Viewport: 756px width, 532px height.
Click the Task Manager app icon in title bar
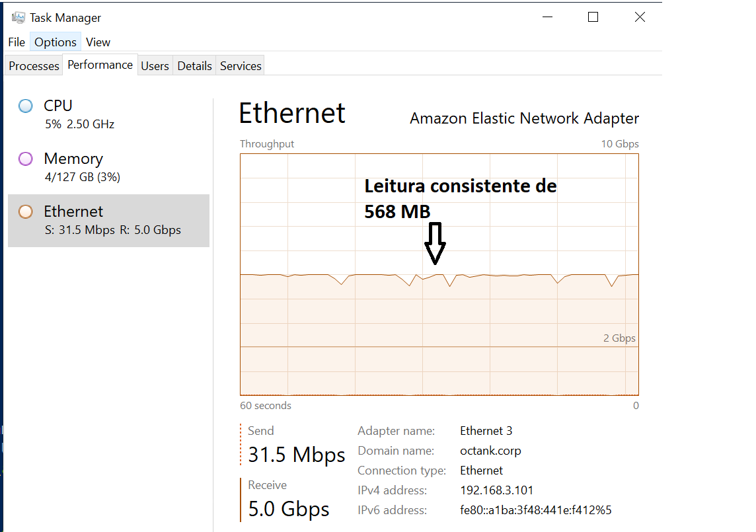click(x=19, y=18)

+===+

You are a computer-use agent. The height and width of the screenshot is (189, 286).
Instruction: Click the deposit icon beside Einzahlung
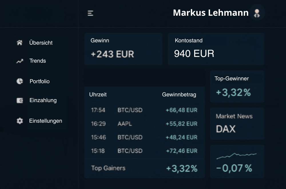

+===+

Description of the task: Extract exactly and only the lines above from the line containing "You are a computer-use" through the line containing "Instruction: Click the", both end lines included.

Reply:
You are a computer-use agent. The height and width of the screenshot is (189, 286).
Instruction: Click the deposit icon beside Einzahlung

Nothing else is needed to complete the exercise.